#### TASK DETAILS:
Set down all of the data exactly as it appears.

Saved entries
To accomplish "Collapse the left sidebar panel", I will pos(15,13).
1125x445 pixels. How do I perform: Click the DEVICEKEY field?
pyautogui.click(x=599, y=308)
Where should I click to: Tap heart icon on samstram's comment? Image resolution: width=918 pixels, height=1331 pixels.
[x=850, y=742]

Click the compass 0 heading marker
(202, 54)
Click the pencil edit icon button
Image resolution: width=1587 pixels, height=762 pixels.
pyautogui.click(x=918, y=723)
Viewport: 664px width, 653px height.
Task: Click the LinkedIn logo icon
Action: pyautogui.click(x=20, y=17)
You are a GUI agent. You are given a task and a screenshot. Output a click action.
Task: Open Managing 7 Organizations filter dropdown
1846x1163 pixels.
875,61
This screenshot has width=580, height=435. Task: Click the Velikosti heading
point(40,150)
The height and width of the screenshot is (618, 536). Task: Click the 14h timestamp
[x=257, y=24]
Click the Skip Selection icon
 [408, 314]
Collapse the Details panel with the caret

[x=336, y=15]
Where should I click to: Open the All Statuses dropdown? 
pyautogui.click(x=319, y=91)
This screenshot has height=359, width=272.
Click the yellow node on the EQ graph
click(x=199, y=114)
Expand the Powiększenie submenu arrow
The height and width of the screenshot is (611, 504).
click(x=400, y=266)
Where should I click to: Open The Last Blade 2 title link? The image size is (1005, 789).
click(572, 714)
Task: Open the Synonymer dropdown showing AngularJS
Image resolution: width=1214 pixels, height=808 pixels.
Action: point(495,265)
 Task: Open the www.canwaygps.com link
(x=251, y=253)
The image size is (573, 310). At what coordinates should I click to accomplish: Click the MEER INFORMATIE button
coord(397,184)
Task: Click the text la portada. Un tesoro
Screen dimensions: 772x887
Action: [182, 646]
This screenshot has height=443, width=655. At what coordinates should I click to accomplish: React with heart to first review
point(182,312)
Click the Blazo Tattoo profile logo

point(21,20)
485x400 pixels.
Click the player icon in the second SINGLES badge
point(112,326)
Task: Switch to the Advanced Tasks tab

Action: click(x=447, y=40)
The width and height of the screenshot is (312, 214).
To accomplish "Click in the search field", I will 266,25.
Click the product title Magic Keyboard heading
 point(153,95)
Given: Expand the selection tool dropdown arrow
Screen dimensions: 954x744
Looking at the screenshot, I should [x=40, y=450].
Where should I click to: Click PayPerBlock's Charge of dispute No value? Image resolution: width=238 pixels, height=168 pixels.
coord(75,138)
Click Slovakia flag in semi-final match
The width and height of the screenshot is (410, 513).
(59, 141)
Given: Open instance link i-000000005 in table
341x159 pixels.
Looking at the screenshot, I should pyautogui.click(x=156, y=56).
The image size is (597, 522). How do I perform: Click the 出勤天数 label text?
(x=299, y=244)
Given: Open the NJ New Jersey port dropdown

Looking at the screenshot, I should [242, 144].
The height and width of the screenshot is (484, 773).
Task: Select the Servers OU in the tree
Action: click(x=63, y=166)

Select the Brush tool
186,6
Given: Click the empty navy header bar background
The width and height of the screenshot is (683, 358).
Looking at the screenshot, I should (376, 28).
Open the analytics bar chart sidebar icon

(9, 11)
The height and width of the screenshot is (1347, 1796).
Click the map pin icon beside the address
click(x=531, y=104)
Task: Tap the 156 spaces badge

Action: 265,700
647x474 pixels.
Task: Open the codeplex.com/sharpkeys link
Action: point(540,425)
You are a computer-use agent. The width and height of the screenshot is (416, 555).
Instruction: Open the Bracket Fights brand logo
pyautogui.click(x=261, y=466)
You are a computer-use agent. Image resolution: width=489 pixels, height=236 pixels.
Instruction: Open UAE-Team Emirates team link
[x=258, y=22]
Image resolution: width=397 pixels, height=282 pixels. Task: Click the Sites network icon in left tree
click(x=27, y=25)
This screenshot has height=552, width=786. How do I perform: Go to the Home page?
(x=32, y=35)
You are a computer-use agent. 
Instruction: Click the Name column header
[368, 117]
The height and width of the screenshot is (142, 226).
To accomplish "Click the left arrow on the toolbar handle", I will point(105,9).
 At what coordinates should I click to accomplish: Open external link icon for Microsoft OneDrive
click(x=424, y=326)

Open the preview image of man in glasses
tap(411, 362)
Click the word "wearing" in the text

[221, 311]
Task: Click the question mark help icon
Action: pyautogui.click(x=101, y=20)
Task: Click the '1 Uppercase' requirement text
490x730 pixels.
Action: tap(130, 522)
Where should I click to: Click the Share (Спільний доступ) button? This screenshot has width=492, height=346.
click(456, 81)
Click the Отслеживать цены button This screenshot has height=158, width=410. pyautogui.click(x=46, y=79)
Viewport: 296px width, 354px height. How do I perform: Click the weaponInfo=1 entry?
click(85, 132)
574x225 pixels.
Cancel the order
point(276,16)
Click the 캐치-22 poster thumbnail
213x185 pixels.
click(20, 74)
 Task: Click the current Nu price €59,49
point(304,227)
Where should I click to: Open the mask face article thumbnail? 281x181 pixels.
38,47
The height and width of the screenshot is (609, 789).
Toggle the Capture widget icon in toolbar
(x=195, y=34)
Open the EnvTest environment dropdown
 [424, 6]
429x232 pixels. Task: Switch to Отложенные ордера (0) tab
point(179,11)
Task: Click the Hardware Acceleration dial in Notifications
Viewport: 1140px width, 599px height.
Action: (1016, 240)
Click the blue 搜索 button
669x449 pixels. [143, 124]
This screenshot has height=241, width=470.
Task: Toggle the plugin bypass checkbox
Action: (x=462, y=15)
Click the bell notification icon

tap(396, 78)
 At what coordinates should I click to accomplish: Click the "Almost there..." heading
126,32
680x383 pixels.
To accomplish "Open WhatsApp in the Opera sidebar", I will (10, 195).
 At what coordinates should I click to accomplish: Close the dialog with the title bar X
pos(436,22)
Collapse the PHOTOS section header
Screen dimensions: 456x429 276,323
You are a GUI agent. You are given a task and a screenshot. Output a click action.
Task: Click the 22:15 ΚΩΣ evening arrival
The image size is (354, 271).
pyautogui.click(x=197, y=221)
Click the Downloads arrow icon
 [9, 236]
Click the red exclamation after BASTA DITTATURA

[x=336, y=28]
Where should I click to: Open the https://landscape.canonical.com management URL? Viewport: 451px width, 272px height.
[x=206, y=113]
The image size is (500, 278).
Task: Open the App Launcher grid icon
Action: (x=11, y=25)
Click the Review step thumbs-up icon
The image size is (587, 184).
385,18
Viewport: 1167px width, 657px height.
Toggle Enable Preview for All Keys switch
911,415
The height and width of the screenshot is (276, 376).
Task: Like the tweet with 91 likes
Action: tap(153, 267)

#### FINISHED EXERCISE:
To accomplish "Collapse the left sidebar panel", I will pos(15,13).
1125x445 pixels. How do I perform: Click the DEVICEKEY field?
pyautogui.click(x=599, y=308)
Where should I click to: Tap heart icon on samstram's comment? Image resolution: width=918 pixels, height=1331 pixels.
[x=850, y=742]

Click the compass 0 heading marker
(202, 54)
Click the pencil edit icon button
Image resolution: width=1587 pixels, height=762 pixels.
pyautogui.click(x=918, y=723)
Viewport: 664px width, 653px height.
Task: Click the LinkedIn logo icon
Action: pyautogui.click(x=20, y=17)
You are a GUI agent. You are given a task and a screenshot. Output a click action.
Task: Open Managing 7 Organizations filter dropdown
1846x1163 pixels.
875,61
This screenshot has width=580, height=435. Task: Click the Velikosti heading
point(40,150)
The height and width of the screenshot is (618, 536). Task: Click the 14h timestamp
[x=257, y=24]
Click the Skip Selection icon
 [408, 314]
Collapse the Details panel with the caret

[x=336, y=15]
Where should I click to: Open the All Statuses dropdown? 
pyautogui.click(x=319, y=91)
This screenshot has height=359, width=272.
Click the yellow node on the EQ graph
click(x=199, y=114)
Expand the Powiększenie submenu arrow
The height and width of the screenshot is (611, 504).
click(x=400, y=266)
Where should I click to: Open The Last Blade 2 title link? The image size is (1005, 789).
click(572, 714)
Task: Open the Synonymer dropdown showing AngularJS
Image resolution: width=1214 pixels, height=808 pixels.
Action: point(495,265)
 Task: Open the www.canwaygps.com link
(x=251, y=253)
The image size is (573, 310). At what coordinates should I click to accomplish: Click the MEER INFORMATIE button
coord(397,184)
Task: Click the text la portada. Un tesoro
Screen dimensions: 772x887
Action: [182, 646]
This screenshot has height=443, width=655. At what coordinates should I click to accomplish: React with heart to first review
point(182,312)
Click the Blazo Tattoo profile logo

point(21,20)
485x400 pixels.
Click the player icon in the second SINGLES badge
point(112,326)
Task: Switch to the Advanced Tasks tab

Action: click(x=447, y=40)
The width and height of the screenshot is (312, 214).
To accomplish "Click in the search field", I will 266,25.
Click the product title Magic Keyboard heading
 point(153,95)
Given: Expand the selection tool dropdown arrow
Screen dimensions: 954x744
Looking at the screenshot, I should [x=40, y=450].
Where should I click to: Click PayPerBlock's Charge of dispute No value? Image resolution: width=238 pixels, height=168 pixels.
coord(75,138)
Click Slovakia flag in semi-final match
The width and height of the screenshot is (410, 513).
(59, 141)
Given: Open instance link i-000000005 in table
341x159 pixels.
Looking at the screenshot, I should pyautogui.click(x=156, y=56).
The image size is (597, 522). How do I perform: Click the 出勤天数 label text?
(x=299, y=244)
Given: Open the NJ New Jersey port dropdown

Looking at the screenshot, I should [242, 144].
The height and width of the screenshot is (484, 773).
Task: Select the Servers OU in the tree
Action: click(x=63, y=166)

Select the Brush tool
186,6
Given: Click the empty navy header bar background
The width and height of the screenshot is (683, 358).
Looking at the screenshot, I should (376, 28).
Open the analytics bar chart sidebar icon

(9, 11)
The height and width of the screenshot is (1347, 1796).
Click the map pin icon beside the address
click(x=531, y=104)
Task: Tap the 156 spaces badge

Action: 265,700
647x474 pixels.
Task: Open the codeplex.com/sharpkeys link
Action: point(540,425)
You are a computer-use agent. The width and height of the screenshot is (416, 555).
Instruction: Open the Bracket Fights brand logo
pyautogui.click(x=261, y=466)
You are a computer-use agent. Image resolution: width=489 pixels, height=236 pixels.
Instruction: Open UAE-Team Emirates team link
[x=258, y=22]
Image resolution: width=397 pixels, height=282 pixels. Task: Click the Sites network icon in left tree
click(x=27, y=25)
This screenshot has height=552, width=786. How do I perform: Go to the Home page?
(x=32, y=35)
You are a computer-use agent. 
Instruction: Click the Name column header
[368, 117]
The height and width of the screenshot is (142, 226).
To accomplish "Click the left arrow on the toolbar handle", I will point(105,9).
 At what coordinates should I click to accomplish: Open external link icon for Microsoft OneDrive
click(x=424, y=326)

Open the preview image of man in glasses
tap(411, 362)
Click the word "wearing" in the text

[221, 311]
Task: Click the question mark help icon
Action: pyautogui.click(x=101, y=20)
Task: Click the '1 Uppercase' requirement text
490x730 pixels.
Action: tap(130, 522)
Where should I click to: Click the Share (Спільний доступ) button? This screenshot has width=492, height=346.
click(456, 81)
Click the Отслеживать цены button This screenshot has height=158, width=410. pyautogui.click(x=46, y=79)
Viewport: 296px width, 354px height. How do I perform: Click the weaponInfo=1 entry?
click(85, 132)
574x225 pixels.
Cancel the order
point(276,16)
Click the 캐치-22 poster thumbnail
213x185 pixels.
click(20, 74)
 Task: Click the current Nu price €59,49
point(304,227)
Where should I click to: Open the mask face article thumbnail? 281x181 pixels.
38,47
The height and width of the screenshot is (609, 789).
Toggle the Capture widget icon in toolbar
(x=195, y=34)
Open the EnvTest environment dropdown
 [424, 6]
429x232 pixels. Task: Switch to Отложенные ордера (0) tab
point(179,11)
Task: Click the Hardware Acceleration dial in Notifications
Viewport: 1140px width, 599px height.
Action: (1016, 240)
Click the blue 搜索 button
669x449 pixels. [143, 124]
This screenshot has height=241, width=470.
Task: Toggle the plugin bypass checkbox
Action: (x=462, y=15)
Click the bell notification icon

tap(396, 78)
 At what coordinates should I click to accomplish: Click the "Almost there..." heading
126,32
680x383 pixels.
To accomplish "Open WhatsApp in the Opera sidebar", I will (10, 195).
 At what coordinates should I click to accomplish: Close the dialog with the title bar X
pos(436,22)
Collapse the PHOTOS section header
Screen dimensions: 456x429 276,323
You are a GUI agent. You are given a task and a screenshot. Output a click action.
Task: Click the 22:15 ΚΩΣ evening arrival
The image size is (354, 271).
pyautogui.click(x=197, y=221)
Click the Downloads arrow icon
 [9, 236]
Click the red exclamation after BASTA DITTATURA

[x=336, y=28]
Where should I click to: Open the https://landscape.canonical.com management URL? Viewport: 451px width, 272px height.
[x=206, y=113]
The image size is (500, 278).
Task: Open the App Launcher grid icon
Action: (x=11, y=25)
Click the Review step thumbs-up icon
The image size is (587, 184).
385,18
Viewport: 1167px width, 657px height.
Toggle Enable Preview for All Keys switch
911,415
The height and width of the screenshot is (276, 376).
Task: Like the tweet with 91 likes
Action: tap(153, 267)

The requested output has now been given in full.